The lawsuit will be filed in the U.S. District Court for the Western District of Virginia.

The plaintiffs allege that the commonwealth’s constitutional and statutory marriage bans send a message that lesbians, gay men and their children are viewed as second-class citizens who are undeserving of the legal sanction, respect, protections and support that heterosexuals and their families are able to enjoy through marriage.

“This is one America. It’s time for the freedom to marry to come to the South,” said Greg Nevins, supervising senior staff attorney in Lambda Legal’s Southern Regional Office based in Atlanta. “We do not want a country divided by unfairness and discrimination. Same-sex couples are in loving, committed relationships in every region of our nation and should be treated the same way, whether they live in Maine or Virginia.”

LAPD sued for using ‘decoys’ to arrest gay men

A class action lawsuit alleges the Los Angeles Police Department is violating the U.S. Constitution with its use of undercover decoys to arrest gay men for soliciting “nonmonetary intimate association with other men.”

The Courthouse News Service reported the filing of the federal suit on June 6.
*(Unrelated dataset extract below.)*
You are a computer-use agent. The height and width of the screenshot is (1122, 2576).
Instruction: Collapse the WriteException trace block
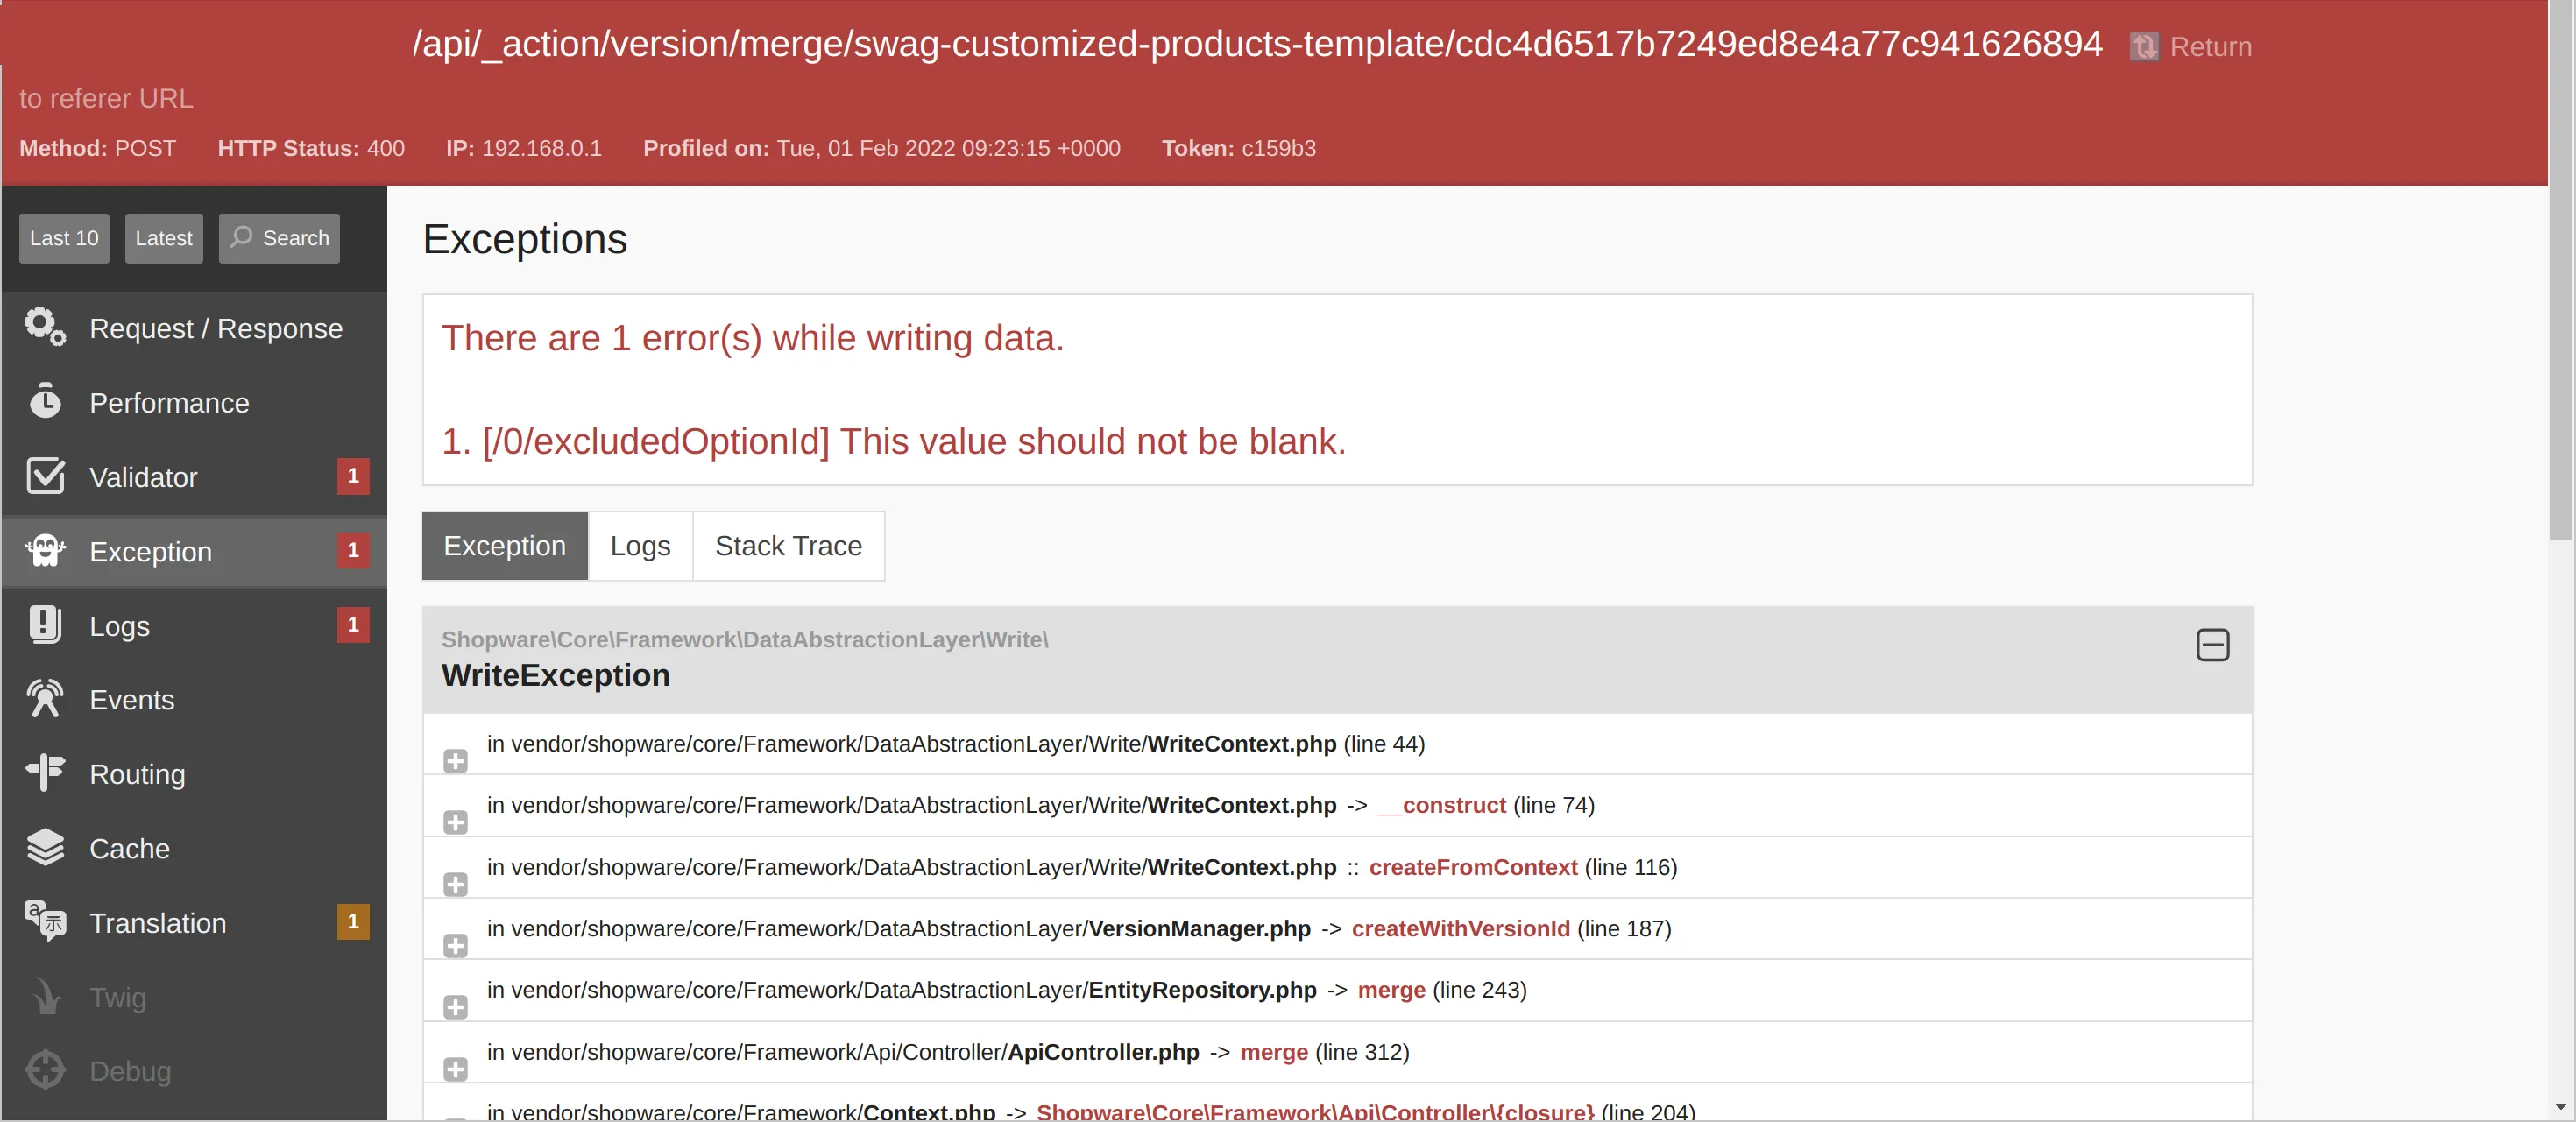(2212, 645)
Plaintiff Eric St. Mark Christie is seeking to represent a class of men “arrested for soliciting or engaging in lewd conduct by Los Angeles Police acting as decoys,” CNS reports.

Christie alleges that LAPD targets men “perceived to be interested in meeting, in public, men interested in nonmonetary intimate association with other men” and arrests them.

His complaint says the department’s “policy and custom” of using decoys in areas known for cruising violates constitutional guarantees of free speech, equal protection, and protection from search and seizure.


The complaint names as defendants the City of Los Angeles, LAPD Chief Charlie Beck and four officers who arrested him in a park on May 6, 2011.


Christie says an undercover officer pretended to be interested in him, they had a short conversation and agreed to engage in consensual oral sex in a rest room stall. The undercover officer then signaled to three other officers to arrest him.

Christie, in the complaint, says he ran, initially afraid he was going to be mugged.

The “LAPD never arrest men by women decoy officers for nonmonetary sexual solicitations nor do they arrest women by male decoy officers for nonmonetary sexual solicitations,” the complaint states.


Criminal charges against Christie were dropped in April.

In his civil suit, he is seeking an injunction against the LAPD, damages for excessive force, discriminatory arrest, false arrest and conspiracy.

The LAPD is not commenting on the suit.